The confirmed facts end there. The names, ages and nationalities of those involved have not been released, and no further medical details about the injured person had been made public at the time of publication.

A hard reminder about mountain storms

The rescue service said the incident came amid unstable weather conditions, with afternoon thunderstorms and rapidly changing weather forecast in the mountains.

That matters because on exposed terrain, a storm is not just inconvenient. It can turn lethal with very little notice.

For British residents and visitors heading into Bulgaria’s mountains, the lesson is straightforward enough: if thunderstorms are in the forecast, ridges and summits are a poor place to be proving your optimism.

Why this matters to British hikers in Bulgaria

Mount Kom is a known walking destination, and incidents like this are a reminder that Bulgarian mountain weather often behaves more sharply than many people expect.

The broader risk is well understood, but no official historical lightning figures were included in the information released about this case.
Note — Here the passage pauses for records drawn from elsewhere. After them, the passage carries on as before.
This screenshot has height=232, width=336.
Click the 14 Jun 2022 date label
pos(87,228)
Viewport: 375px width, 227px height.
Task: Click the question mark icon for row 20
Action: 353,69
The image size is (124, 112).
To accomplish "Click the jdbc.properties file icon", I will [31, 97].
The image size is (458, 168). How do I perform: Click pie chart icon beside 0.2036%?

What is clear from the rescue report is that sudden storms in the mountains are a recurring hazard, especially when conditions are unsettled.

For British hikers, the practical point is less about drama and more about timing:

  • start early if the route includes exposed sections
  • check the latest mountain forecast before setting off
  • avoid ridgelines and summits if thunderstorms are possible
  • know where the nearest hut or descent route is before you need it
  • carry a fully charged phone, water and an extra layer

British travel advice and common-sense planning

UK government travel advice for Bulgaria generally urges travellers to stay aware of local conditions and follow the instructions of local authorities. For anyone planning a hike, that translates into fairly plain common sense: check the weather properly, do not underestimate local terrain, and have a route plan that does not depend on the weather being kind.
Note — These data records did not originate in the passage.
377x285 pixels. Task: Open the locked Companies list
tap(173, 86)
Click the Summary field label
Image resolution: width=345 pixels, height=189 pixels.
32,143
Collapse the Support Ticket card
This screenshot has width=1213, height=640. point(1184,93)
If conditions are unstable, the safest decision may simply be not to press on. There is no heroic value in arguing with a mountain storm.
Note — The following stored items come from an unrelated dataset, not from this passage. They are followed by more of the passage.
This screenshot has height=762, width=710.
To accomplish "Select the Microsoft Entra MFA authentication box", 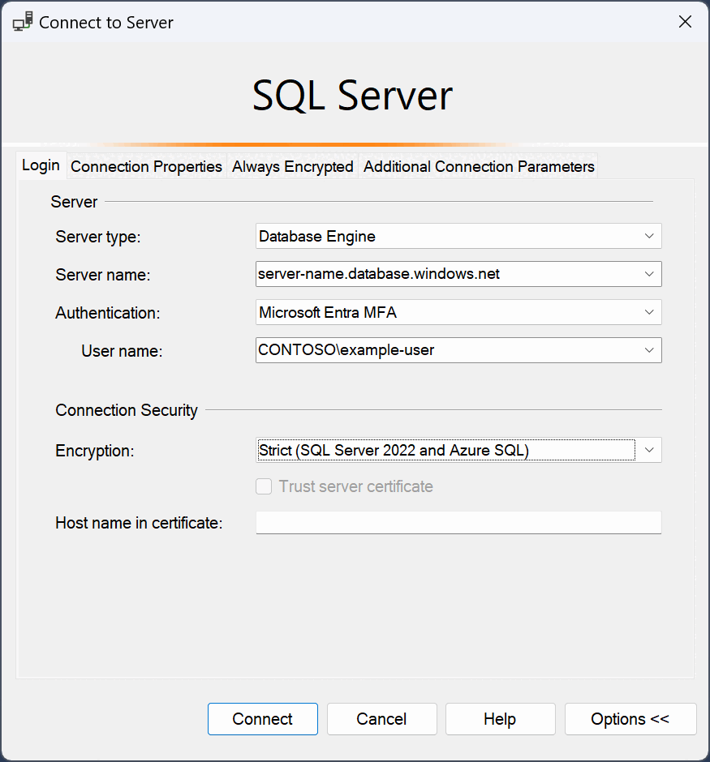I will click(458, 312).

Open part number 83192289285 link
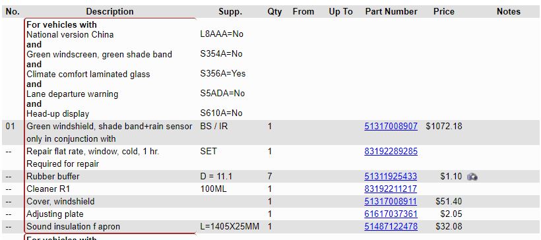(x=391, y=152)
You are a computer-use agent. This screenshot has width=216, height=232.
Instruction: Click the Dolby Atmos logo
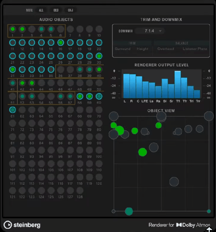point(193,225)
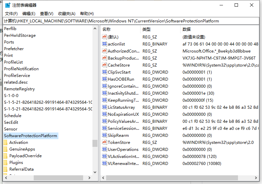This screenshot has height=184, width=262.
Task: Select the SoftwareProtectionPlatform tree key
Action: (x=31, y=136)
How the rescue response worked

This case also underlines the role of Bulgaria’s mountain rescue system in difficult terrain. The Mountain Rescue Service coordinates rescue operations in remote areas, but mountain incidents are still shaped by realities that do not care much for urgency:

  • weather
  • terrain
  • visibility
  • how quickly rescuers can reach the site

In this incident, helicopter support from Bulgaria Heli Med Service helped get rescuers and equipment closer to the scene. That can make a significant difference, but it does not remove the limits imposed by storms and mountain terrain.

What remains unclear

At the time of publication, officials had not said:

  • who the dead man was
  • whether either casualty was Bulgarian or foreign
  • the age of the victims
  • any further medical update on the survivor

Those gaps matter, especially for families and for anyone trying to understand the full picture. For now, though, the central fact is already clear enough: a walk on Mount Kom ended in tragedy after a sudden lightning strike during severe weather.